Alan Warburton

Homo Economicus
Homo Economicus explores how men working in the City of London financial district both modify and commodify their own bodies. The work intentionally conflates the corporate and the corporeal, questioning male self-worth and its apparent apotheosis in the hyper-competitive financial services industry. Grounded in audio interviews with real city men, Homo Economicus proposes an alternative economy of the male body: not as an unquestioned instrument of power, but a site of vulnerability and power-play.

Alexandra Dementieva

Limited Spaces N2
On approaching the piece, the viewer must mount a bicycle and start pedaling at a suitable and steady speed — only then will the projection of a film onto the screen start. In order to watch the film to the end one has to continue cycling without stopping. This work is built around a performance, produced by two actors: a man riding a bicycle and a woman, who, concealed behind the screen, moves depending on the man’s velocity, unintentionally creating changing reliefs which resemble sculptures. The abusive nature of the relationship embodied in the performance clearly draws on the ancient Greek myth about sculptor Pygmalion and his “artwork” Galatea on the one hand, and on the other references more contemporary feminist discourse, something to which the artist is far from being indifferent. The faster the man pedals, the faster and more forcedly the woman moves. Few trained artists could withstand such a speed.

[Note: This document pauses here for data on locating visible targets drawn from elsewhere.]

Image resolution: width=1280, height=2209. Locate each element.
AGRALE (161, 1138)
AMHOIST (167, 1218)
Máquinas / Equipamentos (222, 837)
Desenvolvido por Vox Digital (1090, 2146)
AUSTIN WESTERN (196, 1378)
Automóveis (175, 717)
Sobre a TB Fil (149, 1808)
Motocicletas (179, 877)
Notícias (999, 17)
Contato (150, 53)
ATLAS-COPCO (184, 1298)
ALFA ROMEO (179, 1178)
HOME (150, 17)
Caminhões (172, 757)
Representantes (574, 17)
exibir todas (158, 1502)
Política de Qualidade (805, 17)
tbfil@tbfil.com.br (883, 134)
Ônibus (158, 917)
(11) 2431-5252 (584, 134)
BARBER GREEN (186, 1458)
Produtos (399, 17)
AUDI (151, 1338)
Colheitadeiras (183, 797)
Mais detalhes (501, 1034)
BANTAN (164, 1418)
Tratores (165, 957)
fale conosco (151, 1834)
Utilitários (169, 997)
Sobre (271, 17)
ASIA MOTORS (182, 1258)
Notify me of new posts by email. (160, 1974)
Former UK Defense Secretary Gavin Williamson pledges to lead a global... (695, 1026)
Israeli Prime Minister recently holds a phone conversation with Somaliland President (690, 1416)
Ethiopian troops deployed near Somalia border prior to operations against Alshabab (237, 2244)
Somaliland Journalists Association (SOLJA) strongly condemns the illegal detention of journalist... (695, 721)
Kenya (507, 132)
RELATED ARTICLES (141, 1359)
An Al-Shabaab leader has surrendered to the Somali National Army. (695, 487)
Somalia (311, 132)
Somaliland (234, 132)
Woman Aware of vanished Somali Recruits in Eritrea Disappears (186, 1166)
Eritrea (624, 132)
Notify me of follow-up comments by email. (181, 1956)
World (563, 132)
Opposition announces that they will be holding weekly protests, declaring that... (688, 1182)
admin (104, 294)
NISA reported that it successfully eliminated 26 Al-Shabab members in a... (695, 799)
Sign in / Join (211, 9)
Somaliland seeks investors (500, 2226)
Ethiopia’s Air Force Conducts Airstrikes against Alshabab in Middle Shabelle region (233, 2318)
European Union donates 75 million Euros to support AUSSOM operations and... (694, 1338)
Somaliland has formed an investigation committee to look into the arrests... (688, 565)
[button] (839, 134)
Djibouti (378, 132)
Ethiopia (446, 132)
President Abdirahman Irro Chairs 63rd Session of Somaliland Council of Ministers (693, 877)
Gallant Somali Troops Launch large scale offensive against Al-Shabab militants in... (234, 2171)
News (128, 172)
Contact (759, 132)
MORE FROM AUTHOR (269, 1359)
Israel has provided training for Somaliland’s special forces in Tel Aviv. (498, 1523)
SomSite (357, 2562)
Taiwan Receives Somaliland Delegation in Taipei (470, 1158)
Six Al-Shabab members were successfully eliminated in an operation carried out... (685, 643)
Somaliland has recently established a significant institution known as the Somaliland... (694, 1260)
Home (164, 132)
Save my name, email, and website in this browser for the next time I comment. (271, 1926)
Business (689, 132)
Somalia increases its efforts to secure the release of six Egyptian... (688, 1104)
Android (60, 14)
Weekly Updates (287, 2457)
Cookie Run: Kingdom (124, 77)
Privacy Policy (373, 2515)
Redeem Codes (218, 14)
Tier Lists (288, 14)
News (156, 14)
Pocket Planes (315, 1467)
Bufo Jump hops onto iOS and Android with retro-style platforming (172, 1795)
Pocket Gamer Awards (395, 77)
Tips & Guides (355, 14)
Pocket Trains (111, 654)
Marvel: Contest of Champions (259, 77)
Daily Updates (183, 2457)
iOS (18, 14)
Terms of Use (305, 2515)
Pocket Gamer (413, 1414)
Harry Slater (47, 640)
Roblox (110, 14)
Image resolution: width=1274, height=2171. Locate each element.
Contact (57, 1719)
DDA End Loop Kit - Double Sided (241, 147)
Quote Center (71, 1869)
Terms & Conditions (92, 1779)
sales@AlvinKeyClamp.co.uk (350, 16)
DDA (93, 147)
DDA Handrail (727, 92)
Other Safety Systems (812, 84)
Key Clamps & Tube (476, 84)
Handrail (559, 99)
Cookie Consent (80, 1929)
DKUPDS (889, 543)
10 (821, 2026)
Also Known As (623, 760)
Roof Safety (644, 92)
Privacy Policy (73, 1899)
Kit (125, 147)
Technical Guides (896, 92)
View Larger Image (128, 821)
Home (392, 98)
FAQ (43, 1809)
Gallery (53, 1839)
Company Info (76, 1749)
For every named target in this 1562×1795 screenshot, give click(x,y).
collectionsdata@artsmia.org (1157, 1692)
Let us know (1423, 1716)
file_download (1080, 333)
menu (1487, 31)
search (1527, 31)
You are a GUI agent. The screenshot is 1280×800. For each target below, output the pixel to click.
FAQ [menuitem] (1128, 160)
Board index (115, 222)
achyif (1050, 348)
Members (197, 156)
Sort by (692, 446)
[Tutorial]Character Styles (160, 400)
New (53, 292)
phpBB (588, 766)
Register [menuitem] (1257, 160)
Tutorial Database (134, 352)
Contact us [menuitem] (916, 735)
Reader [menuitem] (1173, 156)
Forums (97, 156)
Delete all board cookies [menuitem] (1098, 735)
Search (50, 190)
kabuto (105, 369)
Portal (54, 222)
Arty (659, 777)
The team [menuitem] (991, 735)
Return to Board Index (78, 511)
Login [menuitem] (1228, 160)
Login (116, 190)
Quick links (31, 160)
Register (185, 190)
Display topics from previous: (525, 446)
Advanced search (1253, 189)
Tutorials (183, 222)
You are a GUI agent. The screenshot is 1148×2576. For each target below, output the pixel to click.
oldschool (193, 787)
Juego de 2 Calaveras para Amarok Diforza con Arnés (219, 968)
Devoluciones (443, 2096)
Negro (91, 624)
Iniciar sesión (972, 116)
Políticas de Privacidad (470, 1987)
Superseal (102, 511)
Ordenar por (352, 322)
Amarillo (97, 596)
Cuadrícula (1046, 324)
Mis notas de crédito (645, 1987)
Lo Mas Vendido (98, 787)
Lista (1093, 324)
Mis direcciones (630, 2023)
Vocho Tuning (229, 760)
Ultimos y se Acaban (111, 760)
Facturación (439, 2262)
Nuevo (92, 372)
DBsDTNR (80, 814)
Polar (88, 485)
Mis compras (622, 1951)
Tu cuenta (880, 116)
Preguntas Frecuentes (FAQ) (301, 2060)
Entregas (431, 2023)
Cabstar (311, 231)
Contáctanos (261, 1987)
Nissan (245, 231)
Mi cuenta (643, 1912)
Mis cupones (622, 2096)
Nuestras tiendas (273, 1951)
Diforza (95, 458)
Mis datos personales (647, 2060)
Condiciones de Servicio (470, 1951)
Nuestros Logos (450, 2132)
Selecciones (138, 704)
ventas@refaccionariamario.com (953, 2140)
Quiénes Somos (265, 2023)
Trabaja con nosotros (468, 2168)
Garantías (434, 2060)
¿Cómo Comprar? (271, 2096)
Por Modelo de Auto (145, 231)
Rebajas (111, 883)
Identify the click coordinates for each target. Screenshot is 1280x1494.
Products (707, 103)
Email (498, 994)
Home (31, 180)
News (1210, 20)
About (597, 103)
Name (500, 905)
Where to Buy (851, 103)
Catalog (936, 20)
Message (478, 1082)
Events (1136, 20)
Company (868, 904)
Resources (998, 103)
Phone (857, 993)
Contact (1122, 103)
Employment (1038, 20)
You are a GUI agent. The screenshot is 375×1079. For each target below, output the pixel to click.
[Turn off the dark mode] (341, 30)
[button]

Di Mainstone & Joanna Berzowska

Skorpions
LUTTERGILL
Skorpions are a set of kinetic electronic garments that move and change on the body in slow, organic motions.They breathe and pulse, controlled by their own internal programming. They are not “interactive” artifacts insofar as their programming does not respond to simplistic sensor data. They have intentionality; they are programmed to live, to exist, to subsist. They are living behavioral kinetic sculptures that exploit characteristics such as control, anticipation and unpredictability. They have their own personalities, their own fears and desires.

LORENZ POTTHAST

The Decelerator Helmet
The technique of the Decelerator extends the awareness of time and transforms the concept of present in a constructed, artificial state. On a different Level the helmet dramatically visualizes how slowing down under all circumstances causes a loss of actuality and as idea is inconsistent with it´s Environment. Technical enhancement as a tool to give us control about our perception, asks the question how far this influence can go, before we are all lost in how we want to see reality. The Decelerator unintentionally explores how aspects of this shift to a personalized perception could change our view of the world.

Kenny Wong

Squint
file festival
I was inspired by how the sunlight bounces around in our artificial forest.
“Squint” is a kinetic light installation consisting of 49 mirrors that reflect lights in a bright space. The mirrors track and reflect lights on audiences’ face with composed patterns of movements. It extends the generated perception by focusing on how lights pass across our visual senses physically, and combines with our perception of images through flickering. “Squint”, which extracts various daily experiences to an abstraction brings the audience to expand their interpretation of lights and perceived imagination into a non-linear experience.
“Squint” simulates light source and intentionally shines lights on audience’s faces. Bright light is projected in the gallery, a clean bright space.
Everyday people are dynamically moving around in the city. Sunlight reflects and flickers even when it is indirect and hidden behind the artifacts. While we are traveling, we are experiencing motion. We are also experiencing the shift of light intensity, visual patterns and textures. The varieties of light forms inspire the artist to explore the potential of light textures, select and sort out the combined complexity in urban space. The artist turns them into a minimal form of light experience, while maximizing its diversity of perception.

DAVE HARDY

That a Dead Man Sings
Creating sculptures out of materials such as sheets of glass, foam, metal, cement, and various found objects, Dave Hardy composes his sculptures’ seemingly precarious poise as an intentionally engineered defiance of gravity. Distinguished by a constant shuttle between literal and allegorical readings, Hardy’s artworks are both resolutely materialist and infused with a human scale and, more precisely, a human fragility that forces the viewer to confront them as bodies in space.

olivia locher

I Fought The Law
In her “I Fought The Law” series, Olivia Locher has come up with a series of images that creatively poke fun at some of the more absurd laws in effect in the United States. Each photo is a tongue-in-cheek rebellion that intentionally violates some absurd U.S. State law, most of which are outdated or bizarrely specific.

Antoine Catala

安托万·卡塔拉
Antibody

French born, New York-based artist Antoine Catala first began experimenting with digital artifacts in 2003, through a technique that intentionally causes compression errors in digital video, which often plague satellite television, streaming internet videos and other digital environments.